Sherwin Bitsui (Navajo)

Location: 
Tucson, AZ
Award: 
$20,000
Project: 

Literature Fellowship

Native Arts & Cutlures Artist

Sherwin Bitsui is a poet of exceptional depth whose visceral work is richly steeped in surrealistic imagery – the high desert, sage and piñon, black-eyed doves, the bricks and gasoline of the city – these sensuously dark psychic descriptions all inhabit his haunting verses. His work interprets cultural iconography with both literal and coded Diné translations, chants, and songs and through this intuitive work, he has been said to transform English into his Native tongue. His readings are thought provoking, casting himself in the role of messenger, the poetic phrases and Neruda-like metaphors lingering mysteriously, almost subconsciously provocative. He says too of his writing, “Though I write from a Dine’ space, I also must acknowledge the wide ranging influences that help pattern my work. I’m not entirely secular in my experience—my work is also a product of its time”.  He expands his practice experimentally having worked with filmmaker Gabriel Lopez-Shaw (Pyramid Lake Paiute) on an experimental film based on his poem “Chrysalis”; and he has collaborated with the performance artist Reona Brass (Cree) on an installation/performance piece titled “Dear Reservation”.  He holds a BA from University of Arizona and an AFA in Creative Writing from the Institute of American Indian Arts. Sherwin has received considerable recognition very early in his writing career and has emerged as a preeminent Native letters voice. He is the recipient of a Truman Capote Creative Writing Fellowship, an Individual Poet Grant from the Witter Bynner Foundation for Poetry, a Lannan Foundation Marfa Residency, a 2008 Tucson MOCA Local Genius Award, a 2010 PEN Open Book Award, and an American Book Award for his book Flood Song.

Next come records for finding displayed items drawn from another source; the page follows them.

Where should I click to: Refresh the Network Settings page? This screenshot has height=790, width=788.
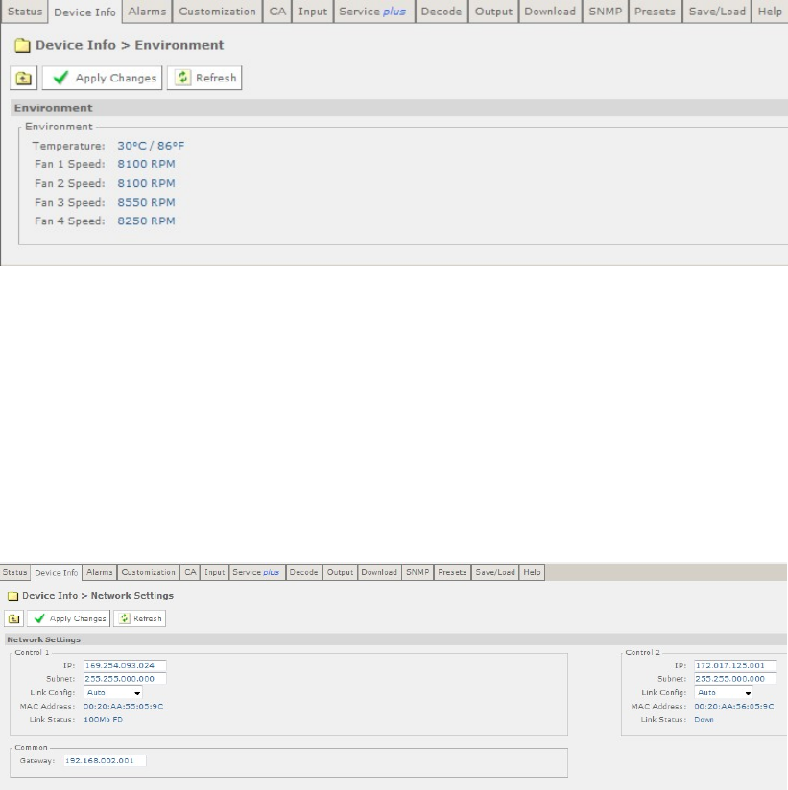(x=139, y=618)
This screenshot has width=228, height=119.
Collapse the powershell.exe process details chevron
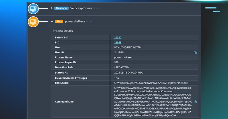click(x=52, y=21)
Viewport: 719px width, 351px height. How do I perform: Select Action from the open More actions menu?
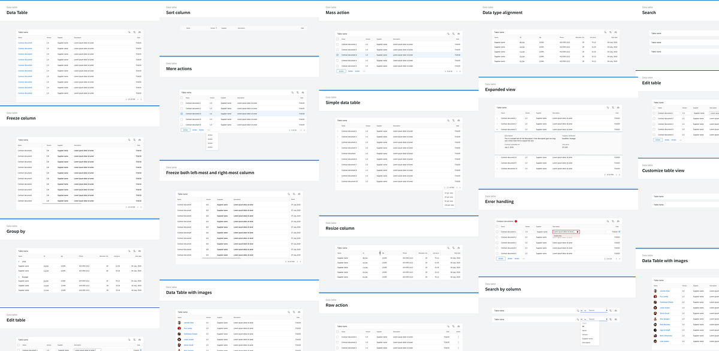[210, 135]
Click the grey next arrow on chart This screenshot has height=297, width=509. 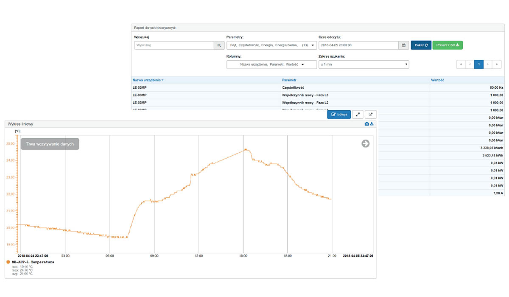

Shapeshift, published by the prestigious University of Arizona Press, is his first book. In review, “Linking story, history, and voice, Shapeshift is laced with interweaving images that speak to the rich diversity of contemporary Diné writing with complexities of tone that shift between disconnectedness and wholeness, irony and sincerity”. His second book of poetry, Floodsong (Copper Canyon Press, 2009), was similarly highly praised. He is currently working on two collections of poetry continuing processes developed in Flood Song.